* [Text]

---

Let us start with some R code. First, dmvnorm_deriv1 is a simple R implementation of the formula shown in the Matrix Cookbook (formula 346 and 347, Nov 15, 2012 version). The second version dmvnorm_deriv2 extends Peter Rossi’s implementation of the multivariate normal densities in his package bayesm, which uses a much faster algorithm and can be used to improve our implementation of the first derivative.

library('RcppArmadillo',quietly=TRUE)
library('rbenchmark',quietly=TRUE)
library('mvtnorm',quietly=TRUE)

dmvnorm_deriv1 <- function(X, mu=rep(0,ncol(X)), sigma=diag(ncol(X))) {
fn <- function(x) -1 * c((1/sqrt(det(2*pi*sigma))) * exp(-0.5*t(x-mu)%*%solve(sigma)%*%(x-mu))) * solve(sigma,(x-mu))
out <- t(apply(X,1,fn))
return(out)
}

# mv normal density based on Peter Rossi's implementation in bayesm
dMvn <- function(X,mu,Sigma) {
k <- ncol(X)
rooti <- backsolve(chol(Sigma),diag(k))
}

dmvnorm_deriv2 <- function(X, mean, sigma) {
if (is.vector(X)) X <- matrix(X, ncol = length(X))
if (missing(mean)) mean <- rep(0, length = ncol(X))
if (missing(sigma)) sigma <- diag(ncol(X))
n <- nrow(X)
mvnorm <- dMvn(X, mu = mean, Sigma = sigma)
deriv <- array(NA,c(n,ncol(X)))
for (i in 1:n)
deriv[i,] <- -mvnorm[i] * solve(sigma,(X[i,]-mean))
return(deriv)
}


These implementations work but they are not very fast. dmvnorm_deriv1 is a one-to-one translation of the formula in pure R and more efficient algorithms exist. dmvnorm_deriv2 uses such an algorithm from the bayesm package and is significantly faster. As shown in this gallery post, a translation of this algorithm to RcppArmadillo leads to further performance improvements. But I assume that the real bottleneck is the loop for the calculation of the derivative. So let’s adopt the calculation of the multivariate normal from the gallery post and translate the loop to RcppArmadillo. After some cleaning, we get a nice RcppArmadillo implementation called dmvnorm_deriv_arma.

#include <RcppArmadillo.h>

const double log2pi = std::log(2.0 * M_PI);

// [[Rcpp::export]]
arma::mat dmvnorm_deriv_arma(arma::mat x,
arma::rowvec mean,
arma::mat sigma) {

int xdim = x.n_cols;
arma::mat deriv;
deriv.copy_size(x);
arma::mat rooti = arma::trans(arma::inv(trimatu(arma::chol(sigma))));
double rootisum = arma::sum(log(rooti.diag()));
double constants = -(xdim/2) * log2pi;

int n = x.n_rows;
for (int i=0; i < n; i++) {
arma::vec x_centered = arma::trans(x.row(i) - mean);
arma::vec z = rooti * x_centered;
// get derivative of multivariate normal
deriv.row(i) = -1 * exp(constants - 0.5 * arma::sum(z%z) + rootisum) * trans(solve(sigma, x_centered));
// The part exp(constants - 0.5 * arma::sum(z%z) + rootisum) returns the multivarate normal and the other terms translate it to the first derivate
}

return(deriv);
}


Finally, we can compare the different versions using simulated data.

---

* [Provided data]
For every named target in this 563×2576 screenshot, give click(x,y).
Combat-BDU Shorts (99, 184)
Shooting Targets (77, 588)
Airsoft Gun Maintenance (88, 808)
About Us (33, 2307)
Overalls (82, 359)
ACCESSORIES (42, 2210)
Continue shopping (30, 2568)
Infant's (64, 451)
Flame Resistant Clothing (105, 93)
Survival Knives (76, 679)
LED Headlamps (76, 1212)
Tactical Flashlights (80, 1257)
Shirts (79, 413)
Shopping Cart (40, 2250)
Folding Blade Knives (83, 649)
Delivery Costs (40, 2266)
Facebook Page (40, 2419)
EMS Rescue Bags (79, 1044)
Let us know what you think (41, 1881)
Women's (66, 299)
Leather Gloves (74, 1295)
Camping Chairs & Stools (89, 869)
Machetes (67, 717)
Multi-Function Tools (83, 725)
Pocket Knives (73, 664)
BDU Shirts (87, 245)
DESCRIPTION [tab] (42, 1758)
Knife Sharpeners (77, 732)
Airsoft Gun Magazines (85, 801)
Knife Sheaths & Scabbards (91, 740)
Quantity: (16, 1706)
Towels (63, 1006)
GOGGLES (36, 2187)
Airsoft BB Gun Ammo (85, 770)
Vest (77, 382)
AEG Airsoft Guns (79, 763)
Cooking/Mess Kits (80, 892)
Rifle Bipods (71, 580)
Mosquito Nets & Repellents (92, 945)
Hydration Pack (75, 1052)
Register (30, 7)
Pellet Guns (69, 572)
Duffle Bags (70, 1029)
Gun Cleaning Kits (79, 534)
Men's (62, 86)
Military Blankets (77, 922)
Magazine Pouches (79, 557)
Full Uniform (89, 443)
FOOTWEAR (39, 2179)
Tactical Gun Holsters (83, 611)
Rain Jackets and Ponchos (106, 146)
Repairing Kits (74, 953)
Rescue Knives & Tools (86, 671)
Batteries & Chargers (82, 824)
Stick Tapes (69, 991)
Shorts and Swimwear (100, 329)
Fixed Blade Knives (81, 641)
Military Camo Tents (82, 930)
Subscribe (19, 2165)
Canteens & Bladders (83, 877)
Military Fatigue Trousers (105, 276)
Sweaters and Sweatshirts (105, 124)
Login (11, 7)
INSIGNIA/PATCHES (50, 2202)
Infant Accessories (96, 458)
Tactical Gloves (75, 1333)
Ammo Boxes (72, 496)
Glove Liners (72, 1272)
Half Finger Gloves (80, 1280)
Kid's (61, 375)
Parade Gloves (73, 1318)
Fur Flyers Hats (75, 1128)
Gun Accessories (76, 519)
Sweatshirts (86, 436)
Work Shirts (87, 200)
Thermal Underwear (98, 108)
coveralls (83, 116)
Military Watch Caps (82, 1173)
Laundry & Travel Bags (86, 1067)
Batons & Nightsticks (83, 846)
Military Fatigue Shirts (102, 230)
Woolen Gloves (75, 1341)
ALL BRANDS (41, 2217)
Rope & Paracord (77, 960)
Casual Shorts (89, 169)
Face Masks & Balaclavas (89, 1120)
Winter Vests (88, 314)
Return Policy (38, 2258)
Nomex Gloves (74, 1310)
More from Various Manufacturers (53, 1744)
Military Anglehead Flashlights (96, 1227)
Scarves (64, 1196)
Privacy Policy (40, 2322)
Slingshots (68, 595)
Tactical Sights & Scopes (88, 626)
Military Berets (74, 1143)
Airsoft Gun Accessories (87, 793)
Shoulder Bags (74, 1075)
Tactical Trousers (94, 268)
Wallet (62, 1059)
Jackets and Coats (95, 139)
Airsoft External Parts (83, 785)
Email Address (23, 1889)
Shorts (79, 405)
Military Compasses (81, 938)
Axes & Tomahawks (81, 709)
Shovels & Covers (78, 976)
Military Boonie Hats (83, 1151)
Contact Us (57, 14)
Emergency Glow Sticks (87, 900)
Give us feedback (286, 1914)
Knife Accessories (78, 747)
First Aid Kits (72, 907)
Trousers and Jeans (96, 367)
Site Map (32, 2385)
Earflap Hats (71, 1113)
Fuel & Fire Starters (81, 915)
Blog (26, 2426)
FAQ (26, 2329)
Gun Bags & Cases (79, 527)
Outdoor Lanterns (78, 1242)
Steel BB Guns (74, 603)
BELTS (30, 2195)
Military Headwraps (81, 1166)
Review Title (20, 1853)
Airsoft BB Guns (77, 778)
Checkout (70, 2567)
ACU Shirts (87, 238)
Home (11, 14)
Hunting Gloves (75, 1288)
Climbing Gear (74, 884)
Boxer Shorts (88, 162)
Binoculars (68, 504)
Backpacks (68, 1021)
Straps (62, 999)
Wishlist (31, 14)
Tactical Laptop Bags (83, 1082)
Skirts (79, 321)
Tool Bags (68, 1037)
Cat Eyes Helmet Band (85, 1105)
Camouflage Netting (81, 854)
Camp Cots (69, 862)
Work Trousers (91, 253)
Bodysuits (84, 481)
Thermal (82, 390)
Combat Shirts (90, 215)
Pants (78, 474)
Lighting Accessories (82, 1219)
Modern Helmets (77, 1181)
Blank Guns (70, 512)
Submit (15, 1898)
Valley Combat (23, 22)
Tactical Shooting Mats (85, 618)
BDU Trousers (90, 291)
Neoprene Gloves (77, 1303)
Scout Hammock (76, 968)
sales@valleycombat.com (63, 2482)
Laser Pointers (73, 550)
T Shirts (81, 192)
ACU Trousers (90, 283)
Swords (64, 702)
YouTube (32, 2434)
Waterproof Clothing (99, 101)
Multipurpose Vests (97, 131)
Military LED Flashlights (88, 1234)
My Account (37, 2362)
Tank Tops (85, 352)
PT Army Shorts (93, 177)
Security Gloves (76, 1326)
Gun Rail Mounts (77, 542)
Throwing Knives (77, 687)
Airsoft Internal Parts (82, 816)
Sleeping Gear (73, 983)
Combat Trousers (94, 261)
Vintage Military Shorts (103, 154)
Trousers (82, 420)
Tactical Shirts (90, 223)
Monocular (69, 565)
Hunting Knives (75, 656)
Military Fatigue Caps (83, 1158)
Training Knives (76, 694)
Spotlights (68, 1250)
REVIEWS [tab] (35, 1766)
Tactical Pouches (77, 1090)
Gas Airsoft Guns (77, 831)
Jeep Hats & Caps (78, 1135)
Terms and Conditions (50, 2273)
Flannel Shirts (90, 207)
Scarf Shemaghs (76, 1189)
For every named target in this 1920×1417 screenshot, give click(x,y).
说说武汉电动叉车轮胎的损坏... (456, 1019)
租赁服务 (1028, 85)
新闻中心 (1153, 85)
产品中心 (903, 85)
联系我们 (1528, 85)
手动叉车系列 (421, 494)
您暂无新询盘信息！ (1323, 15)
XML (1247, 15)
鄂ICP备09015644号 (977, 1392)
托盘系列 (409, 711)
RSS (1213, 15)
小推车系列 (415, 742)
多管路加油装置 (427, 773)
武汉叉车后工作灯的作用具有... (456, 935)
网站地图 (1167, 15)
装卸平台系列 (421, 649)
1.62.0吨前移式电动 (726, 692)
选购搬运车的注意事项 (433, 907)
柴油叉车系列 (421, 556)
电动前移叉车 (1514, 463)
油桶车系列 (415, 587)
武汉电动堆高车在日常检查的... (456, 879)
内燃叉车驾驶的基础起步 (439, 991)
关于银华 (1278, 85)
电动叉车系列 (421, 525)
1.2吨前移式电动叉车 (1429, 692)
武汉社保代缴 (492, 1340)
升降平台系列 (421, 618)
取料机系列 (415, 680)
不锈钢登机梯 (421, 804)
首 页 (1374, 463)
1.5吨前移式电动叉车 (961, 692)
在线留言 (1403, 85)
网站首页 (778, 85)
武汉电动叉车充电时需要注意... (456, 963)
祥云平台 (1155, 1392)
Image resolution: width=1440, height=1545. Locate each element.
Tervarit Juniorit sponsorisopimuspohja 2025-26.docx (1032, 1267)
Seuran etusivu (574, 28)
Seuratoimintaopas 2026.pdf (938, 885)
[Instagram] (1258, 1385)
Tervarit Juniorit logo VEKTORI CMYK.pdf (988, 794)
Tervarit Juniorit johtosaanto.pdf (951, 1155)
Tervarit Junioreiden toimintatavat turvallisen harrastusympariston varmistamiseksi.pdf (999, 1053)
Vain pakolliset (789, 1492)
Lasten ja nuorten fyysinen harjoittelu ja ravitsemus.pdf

---

* [Prompt A]
Answer these questions from the text.
(i) Which formula numbers in the Matrix Cookbook does dmvnorm_deriv1 implement?
(ii) Whose implementation does dmvnorm_deriv2 extend, and in which package is it found?
(iii) What does the text assume is the real bottleneck?
* [Prompt B]
From the text, copy the part that begins at the words "library('mvtnorm',quietly=TRUE)" and stops after the words "exp(-0.5*t(x-mu)%*%solve(sigma)%*%(x-mu))) * solve(sigma,(x-mu))".

* [Written solution A]
(i) Formulas 346 and 347.
(ii) Peter Rossi's implementation, in his package bayesm.
(iii) The loop for the calculation of the derivative.

* [Written solution B]
library('mvtnorm',quietly=TRUE)

dmvnorm_deriv1 <- function(X, mu=rep(0,ncol(X)), sigma=diag(ncol(X))) {
fn <- function(x) -1 * c((1/sqrt(det(2*pi*sigma))) * exp(-0.5*t(x-mu)%*%solve(sigma)%*%(x-mu))) * solve(sigma,(x-mu))